Edit the listing below so that every occurrence of "scrollbar up arrow" reads "upward scroll arrow". Leave everything else unchanged.

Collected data
-=-=-

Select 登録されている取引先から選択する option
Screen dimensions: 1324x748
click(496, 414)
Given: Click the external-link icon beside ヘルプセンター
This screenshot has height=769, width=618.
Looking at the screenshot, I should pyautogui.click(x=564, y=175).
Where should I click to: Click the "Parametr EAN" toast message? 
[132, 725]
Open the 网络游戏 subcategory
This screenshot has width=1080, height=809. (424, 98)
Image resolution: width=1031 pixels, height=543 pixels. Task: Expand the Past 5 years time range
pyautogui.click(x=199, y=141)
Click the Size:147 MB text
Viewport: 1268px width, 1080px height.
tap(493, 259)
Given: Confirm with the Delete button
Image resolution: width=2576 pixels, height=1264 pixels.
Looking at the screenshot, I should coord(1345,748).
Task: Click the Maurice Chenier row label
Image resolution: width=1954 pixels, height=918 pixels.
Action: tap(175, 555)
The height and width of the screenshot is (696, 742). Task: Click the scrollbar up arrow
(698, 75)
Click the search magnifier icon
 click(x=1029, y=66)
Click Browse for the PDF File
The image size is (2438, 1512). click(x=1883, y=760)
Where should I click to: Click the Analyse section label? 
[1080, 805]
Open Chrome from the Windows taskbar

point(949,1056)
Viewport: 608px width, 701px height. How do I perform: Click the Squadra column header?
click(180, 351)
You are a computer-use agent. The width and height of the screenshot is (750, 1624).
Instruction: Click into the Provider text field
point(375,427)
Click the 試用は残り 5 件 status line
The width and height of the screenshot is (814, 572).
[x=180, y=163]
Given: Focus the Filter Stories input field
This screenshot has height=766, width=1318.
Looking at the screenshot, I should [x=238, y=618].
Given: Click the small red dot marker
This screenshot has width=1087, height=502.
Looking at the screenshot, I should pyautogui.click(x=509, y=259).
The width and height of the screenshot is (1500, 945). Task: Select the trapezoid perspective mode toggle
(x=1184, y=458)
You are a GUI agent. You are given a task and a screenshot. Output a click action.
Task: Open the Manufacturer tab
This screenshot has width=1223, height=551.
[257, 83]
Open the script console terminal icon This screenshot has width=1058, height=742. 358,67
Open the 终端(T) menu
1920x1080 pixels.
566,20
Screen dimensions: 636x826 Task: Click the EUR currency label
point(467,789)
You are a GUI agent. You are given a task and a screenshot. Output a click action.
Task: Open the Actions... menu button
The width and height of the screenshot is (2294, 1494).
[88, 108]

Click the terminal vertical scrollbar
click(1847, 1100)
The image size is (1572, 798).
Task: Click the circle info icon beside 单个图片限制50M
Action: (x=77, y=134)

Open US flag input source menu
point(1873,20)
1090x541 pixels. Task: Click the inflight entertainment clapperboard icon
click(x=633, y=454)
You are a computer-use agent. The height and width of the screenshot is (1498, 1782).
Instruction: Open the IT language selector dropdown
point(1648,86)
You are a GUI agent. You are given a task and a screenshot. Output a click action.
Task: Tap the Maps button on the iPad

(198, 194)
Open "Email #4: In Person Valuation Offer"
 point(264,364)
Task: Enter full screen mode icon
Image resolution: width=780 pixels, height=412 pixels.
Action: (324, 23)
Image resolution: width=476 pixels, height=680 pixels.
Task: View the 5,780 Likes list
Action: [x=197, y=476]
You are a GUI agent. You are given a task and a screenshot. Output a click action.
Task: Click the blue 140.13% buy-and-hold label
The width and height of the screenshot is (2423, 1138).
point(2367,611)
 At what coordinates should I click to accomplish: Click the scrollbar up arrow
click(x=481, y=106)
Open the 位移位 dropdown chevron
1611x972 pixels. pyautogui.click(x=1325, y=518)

-=-=-

Answer for the task
Select 登録されている取引先から選択する option
Screen dimensions: 1324x748
click(496, 414)
Given: Click the external-link icon beside ヘルプセンター
This screenshot has height=769, width=618.
Looking at the screenshot, I should pyautogui.click(x=564, y=175).
Where should I click to: Click the "Parametr EAN" toast message? 
[132, 725]
Open the 网络游戏 subcategory
This screenshot has width=1080, height=809. (424, 98)
Image resolution: width=1031 pixels, height=543 pixels. Task: Expand the Past 5 years time range
pyautogui.click(x=199, y=141)
Click the Size:147 MB text
Viewport: 1268px width, 1080px height.
tap(493, 259)
Given: Confirm with the Delete button
Image resolution: width=2576 pixels, height=1264 pixels.
Looking at the screenshot, I should coord(1345,748).
Task: Click the Maurice Chenier row label
Image resolution: width=1954 pixels, height=918 pixels.
Action: tap(175, 555)
The height and width of the screenshot is (696, 742). Task: Click the upward scroll arrow
(698, 75)
Click the search magnifier icon
 click(x=1029, y=66)
Click Browse for the PDF File
The image size is (2438, 1512). click(x=1883, y=760)
Where should I click to: Click the Analyse section label? 
[1080, 805]
Open Chrome from the Windows taskbar

point(949,1056)
Viewport: 608px width, 701px height. How do I perform: Click the Squadra column header?
click(180, 351)
You are a computer-use agent. The width and height of the screenshot is (750, 1624).
Instruction: Click into the Provider text field
point(375,427)
Click the 試用は残り 5 件 status line
The width and height of the screenshot is (814, 572).
[x=180, y=163]
Given: Focus the Filter Stories input field
This screenshot has height=766, width=1318.
Looking at the screenshot, I should [x=238, y=618].
Given: Click the small red dot marker
This screenshot has width=1087, height=502.
Looking at the screenshot, I should pyautogui.click(x=509, y=259).
The width and height of the screenshot is (1500, 945). Task: Select the trapezoid perspective mode toggle
(x=1184, y=458)
You are a GUI agent. You are given a task and a screenshot. Output a click action.
Task: Open the Manufacturer tab
This screenshot has width=1223, height=551.
[257, 83]
Open the script console terminal icon This screenshot has width=1058, height=742. 358,67
Open the 终端(T) menu
1920x1080 pixels.
566,20
Screen dimensions: 636x826 Task: Click the EUR currency label
point(467,789)
You are a GUI agent. You are given a task and a screenshot. Output a click action.
Task: Open the Actions... menu button
The width and height of the screenshot is (2294, 1494).
[88, 108]

Click the terminal vertical scrollbar
click(1847, 1100)
The image size is (1572, 798).
Task: Click the circle info icon beside 单个图片限制50M
Action: (x=77, y=134)

Open US flag input source menu
point(1873,20)
1090x541 pixels. Task: Click the inflight entertainment clapperboard icon
click(x=633, y=454)
You are a computer-use agent. The height and width of the screenshot is (1498, 1782).
Instruction: Open the IT language selector dropdown
point(1648,86)
You are a GUI agent. You are given a task and a screenshot. Output a click action.
Task: Tap the Maps button on the iPad

(198, 194)
Open "Email #4: In Person Valuation Offer"
 point(264,364)
Task: Enter full screen mode icon
Image resolution: width=780 pixels, height=412 pixels.
Action: (324, 23)
Image resolution: width=476 pixels, height=680 pixels.
Task: View the 5,780 Likes list
Action: [x=197, y=476]
You are a GUI agent. You are given a task and a screenshot. Output a click action.
Task: Click the blue 140.13% buy-and-hold label
The width and height of the screenshot is (2423, 1138).
point(2367,611)
 At what coordinates should I click to accomplish: Click the upward scroll arrow
click(x=481, y=106)
Open the 位移位 dropdown chevron
1611x972 pixels. pyautogui.click(x=1325, y=518)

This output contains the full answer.